Spark 3 hangs every few hours

Status LED and Device Modes - Photon | Tutorials | Particle to wipe current credentials, then connect over USB and use the UI or brewblox-ctl wifi to connect to the new network.

You can force usb by adding --discovery=usb to the command in docker-compose.yml.

Setup a dedicated AP just for the Spark. USB cable removed. Spark power cycled.

I just want to mention that I have a Ubiquiti Wifi setup as well. It might be a coincidence. I was expecting the spark to act independent and to be resilient to Wifi drop out to the Brewblox controller. Did I get something wrong?

It’s designed to be independent, yes. These hangups are not expected or desired behavior.

It lasted about 5hrs. Hung stuck on heat. Back to the USB cable.

I might have a reliable way of causing these hangups. Is there a serial output or something that I can hook into to get some additional information?

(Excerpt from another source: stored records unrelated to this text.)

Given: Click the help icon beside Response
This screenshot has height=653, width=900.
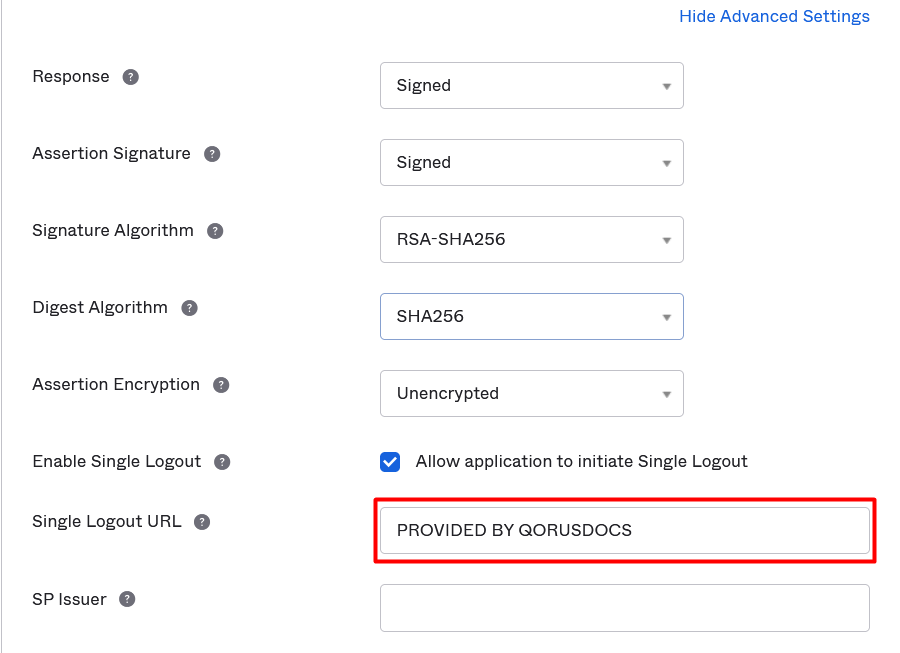Looking at the screenshot, I should click(x=130, y=77).
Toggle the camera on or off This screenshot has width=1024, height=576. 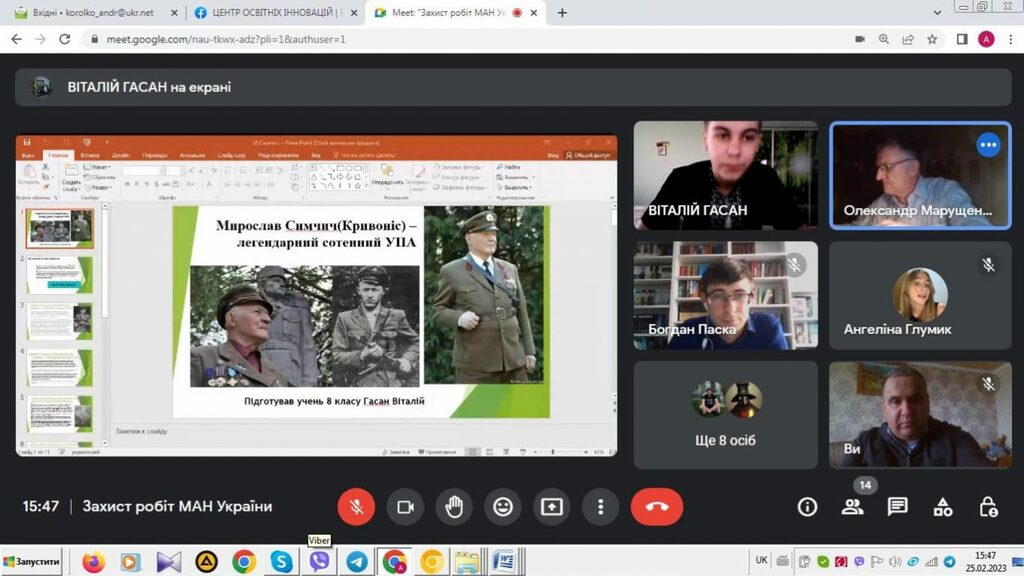(405, 507)
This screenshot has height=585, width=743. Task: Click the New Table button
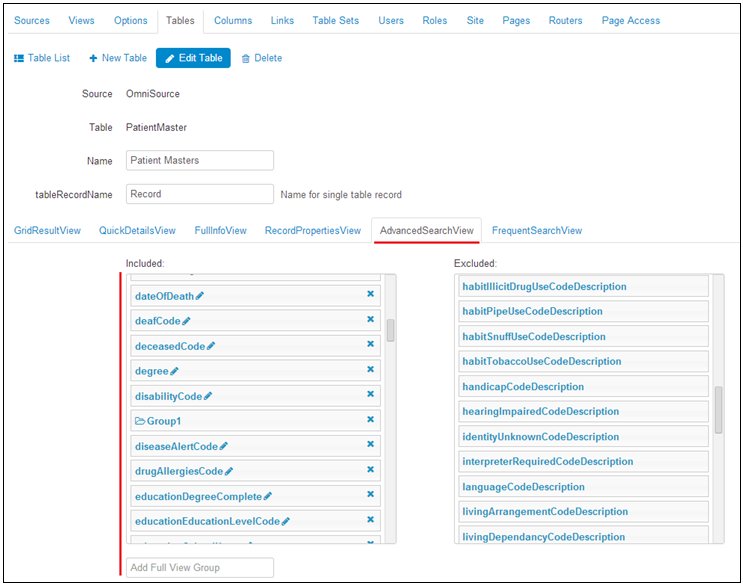pyautogui.click(x=118, y=58)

Not for the Spark 2/3, but you could reset it immediately after triggering the hangup. It will then show a short log of what it was doing in the spark service logs when it reconnects.

(We’re also very interested in how you manage to reproduce it)

When you say reset it, I assume it is something other than power cycling? I don’t see a reset buton on the Spark3 as far as I can tell.

Also, it is definitely wifi related. I moved by routine update to 6am Saturday, and reliably it hangs.

Last night my AP disconnected for some reason, hung again.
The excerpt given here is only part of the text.